_PAGE TEXT_

Hobby Lobby and Corporate Personhood

What the Supreme Court got right and what it got wrong

What the Supreme Court got right:

We have the Right to Religious Freedom, and Religious Belief. We have the Right to promote our Values when they do no harm to others. If you object to Contraception, please let the world know, and more power to you. Seek out others who share your beliefs, because we enjoy a Constitutionally protected Freedom of Association. It is both an individual right and a collective right, guaranteed by all modern, democratic legal systems. It is guaranteed in our Bill of Rights. It is also guaranteed in article 11 of the European Convention on Human Rights, the Canadian Charter of Rights and Freedoms, and international law, including articles 20 and 23 of the Universal Declaration of Human Rights, as well as The Declaration on Fundamental Principles and Rights at Work by the International Labor Organization.

Freedom of association encompasses both an individual’s right to join or leave groups voluntarily, and the right of the group to take collective action to pursue the interests of its members. Freedom of Association, The Essentials of Human Rights (see footnote 1) describes the right as coming together with other individuals to collectively express, promote, pursue and/or defend common interests.

_THE DATA_
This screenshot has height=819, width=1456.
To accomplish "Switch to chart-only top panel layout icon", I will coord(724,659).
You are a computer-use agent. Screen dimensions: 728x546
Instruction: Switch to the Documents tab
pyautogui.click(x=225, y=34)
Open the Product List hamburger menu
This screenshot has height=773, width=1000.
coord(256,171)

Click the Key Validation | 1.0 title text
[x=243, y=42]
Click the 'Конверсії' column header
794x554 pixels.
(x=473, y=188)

_TASK DETAILS_
From the text about Hobby Lobby and corporate personhood, quote word for word the part that begins with the words containing "Freedom of association encompasses" and ends with "defend common interests.". Rely only on the text about Hobby Lobby and corporate personhood.

_ANSWER BOX_
Freedom of association encompasses both an individual’s right to join or leave groups voluntarily, and the right of the group to take collective action to pursue the interests of its members. Freedom of Association, The Essentials of Human Rights (see footnote 1) describes the right as coming together with other individuals to collectively express, promote, pursue and/or defend common interests.